Michelangelo: Conditional 3D Shape Generation based on Shape-Image-Text Aligned Latent Representation
Zibo Zhao, Wen Liu, Xin Chen, Xianfang Zeng, Rui Wang, Pei Cheng, Bin Fu, Tao Chen, Gang Yu, Shenghua Gao
TL;DR
The paper tackles cross-modal 3D shape generation from 2D images and textual descriptions by introducing an alignment-before-generation paradigm. It proposes Shape-Image-Text-Aligned VAE (SITA-VAE) to embed 3D shapes into a latent space aligned with images and texts via CLIP-based contrastive losses, and Aligned Shape Latent Diffusion Model (ASLDM) to map these conditions to shape latents for diffusion-based generation. The framework yields high-quality, diverse 3D shapes with strong semantic fidelity, validated on ShapeNet and a Cartoon Monster dataset using IoU, SI-S, ST-S, P-FID, and P-IS metrics, and ablations highlight the importance of the aligned latent space and CLIP guidance. This alignment-space approach reduces the distribution gap between modalities, enabling efficient, scalable, and semantically coherent cross-modal 3D generation without per-scene optimization.
Abstract
We present a novel alignment-before-generation approach to tackle the challenging task of generating general 3D shapes based on 2D images or texts. Directly learning a conditional generative model from images or texts to 3D shapes is prone to producing inconsistent results with the conditions because 3D shapes have an additional dimension whose distribution significantly differs from that of 2D images and texts. To bridge the domain gap among the three modalities and facilitate multi-modal-conditioned 3D shape generation, we explore representing 3D shapes in a shape-image-text-aligned space.
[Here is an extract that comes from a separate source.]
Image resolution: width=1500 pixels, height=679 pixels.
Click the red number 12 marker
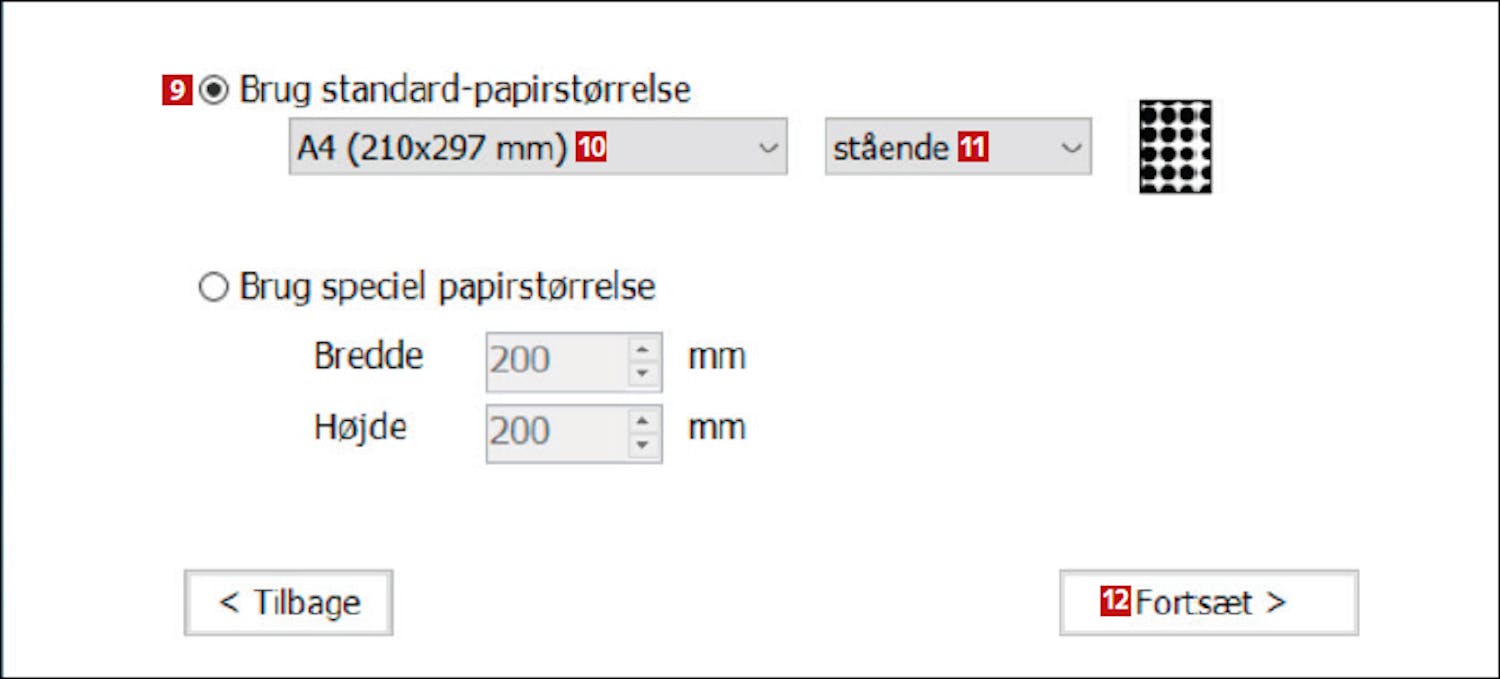(1116, 602)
Our framework comprises two models: a Shape-Image-Text-Aligned Variational Auto-Encoder (SITA-VAE) and a conditional Aligned Shape Latent Diffusion Model (ASLDM). The former model encodes the 3D shapes into the shape latent space aligned to the image and text and reconstructs the fine-grained 3D neural fields corresponding to given shape embeddings via the transformer-based decoder. The latter model learns a probabilistic mapping function from the image or text space to the latent shape space. Our extensive experiments demonstrate that our proposed approach can generate higher-quality and more diverse 3D shapes that better semantically conform to the visual or textural conditional inputs, validating the effectiveness of the shape-image-text-aligned space for cross-modality 3D shape generation.